I am heading in to day 12 of my 21 day cleanse and I thought it was a good time to address a sweet little food that quite often has a firm grasp on both me and my family members: Sugar. Ah yes, we all adore our sugary treats and no one more than my lovely 9-year-old daughter who I’m convinced would be quite happy to exist solely on candy, white chocolate, suckers and gum. This creates a real source of friction in our house because my older kids truly feel it is their right as children to enjoy candy. What’s a mom to do?
And here is my dirty little secret- I really like it too. I grew up eating a ton of candy and junk and there is this little voice inside my head that keeps saying “Come on, let the kids eat the candy. You did and you are just fine.” But deep down I know that’s a total cop-out for a number of reasons.
First of all, “sugar” has changed considerably since I was a child. The sugar that my grandma and mom would use for baking or gave us in treats has mostly been replaced with highly refined sugars and artificial sweeteners. The approximately 26 tsp of sugar the average Canadian is consuming on a daily basis is largely coming from substances that would be unrecognizable to past generations. My parents didn’t know that the food industry was conspiring to keep us addicted to their products by adding sugar-like substances (aka high-fructose corn syrup) to packaged breads, yogurt, juice, cereal, lunch meats, snacks and countless other foods. Also, research and education has improved dramatically over the last 40 years as to the short and long-term effects of sugar on our bodies. New scientific studies are linking increased sugar consumption with obesity, diabetes, hypertension, heart disease and cancer.
Don’t get me wrong – I’m all for treats. Heck I’m often the one baking them! And I don’t plan on crashing the next birthday party my kids are at as the Sugar Police. But I’m starting to realize that in my house- it’s not just an occasional treat anymore. It’s something that is handed out and often expected at playdates, at school, after soccer games, at dance, after school, after meals and to celebrate any and all milestones (think potty-training).
Even though my kids will probably complain bitterly, I am resolved to serve less refined sugar in my home. Of course we’ll still have treats but I’m going to attempt to reprogram all of us into making candy and sweets the exception rather than the rule.
Once the kids walk out the front door, they’ll be making their own food choices.

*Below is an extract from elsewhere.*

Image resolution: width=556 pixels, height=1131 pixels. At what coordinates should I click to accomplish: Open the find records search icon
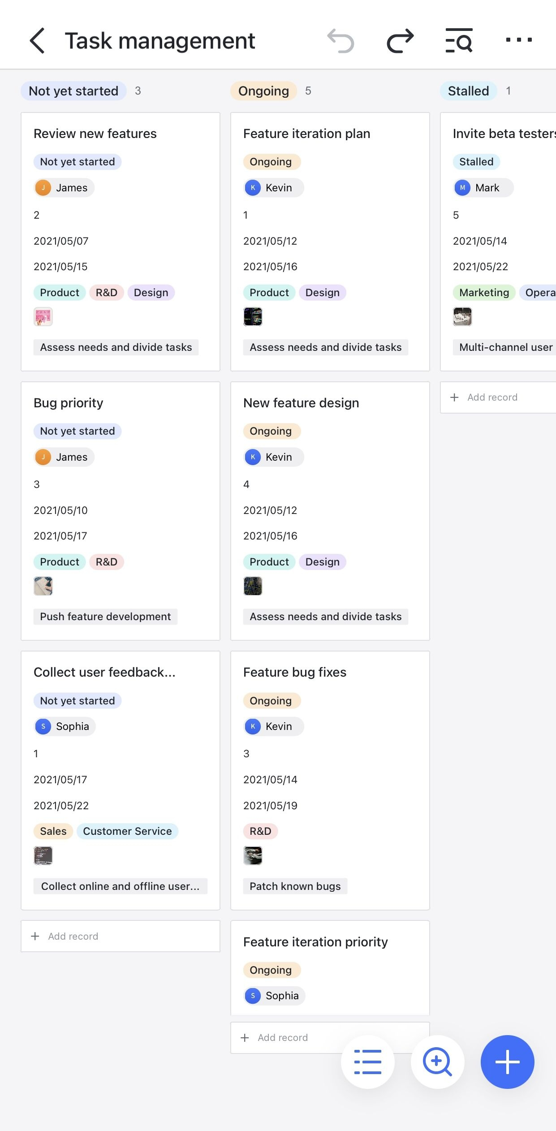pyautogui.click(x=459, y=41)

I’m sure they will have their fair share of sprinkle donuts, candy, chocolate bars and pop but I’ll feel better knowing that somewhere in the recesses of their brains they’ll hear my voice gently encouraging healthier options.

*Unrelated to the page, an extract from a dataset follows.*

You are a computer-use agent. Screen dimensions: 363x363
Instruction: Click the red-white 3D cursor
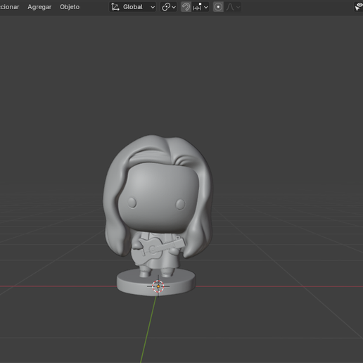coord(158,286)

I have also been very aware of my own sugary cravings during this cleanse (and I’m positive the killer headache I experienced on day 3 was a direct result of my over-indulged sweet tooth). Especially after dinner I find myself poking around for some dessert. Here are some of my favourite sweet things from the past 12 days:
And the very best one of all – Almond Milk Shakes! There are endless variations of this delicious treat and I am having a blast testing them all out. I start with homemade almond milk, add some fruit and dates and presto – I’ve got a creamy delicious shake. FYI- dates are my go-to sweetener during the cleanse, but I am also a fan of other natural sweeteners like agave nectar, maple syrup, molasses, maple sugar, coconut sugar, brown rice syrup and stevia in my baking and cooking. Feel free to experiment with these sweet products and I would love it if you would share your best tricks and tactics for combating the sugar monster with me in the comments.
Homemade Almond Milk
2 cups raw almonds
Approx. 4 cups water
Soak almonds in water overnight in a medium bowl with enough water to cover completely.
In the morning, drain and rinse almonds and pop them in a high-powered blender with 4-5 cups of fresh water until smooth.
Using a nut sack or fine mesh sieve, strain pulp from the milk.
Store strained milk in a glass jar in the fridge (because it is all natural – homemade almond milk will separate when it settles so give it a shake before you serve it)
Basic Vanilla Almond Milk Shake
2 cups almond milk
2 cups ice
3 pitted medjool dates
1 frozen banana (optional)
1 tsp pure vanilla extract (or a pinch of vanilla bean powder)
1 tsp maca powder (optional)
Blend and enjoy!
Strawberry: Add 1 cup of strawberries (with the green leaves)
Creamsicle: Add 2 frozen clementines (peeled)
Chocolate: Add 2 tbsp. of raw cacao powder
Chocolate & Peanut Butter: Add 2 tbsp. of raw cacao powder and 2 tbsp. raw almond butter
Blueberry: Add 1 cup of frozen or fresh blueberries
You get the idea. Be creative and have fun with it!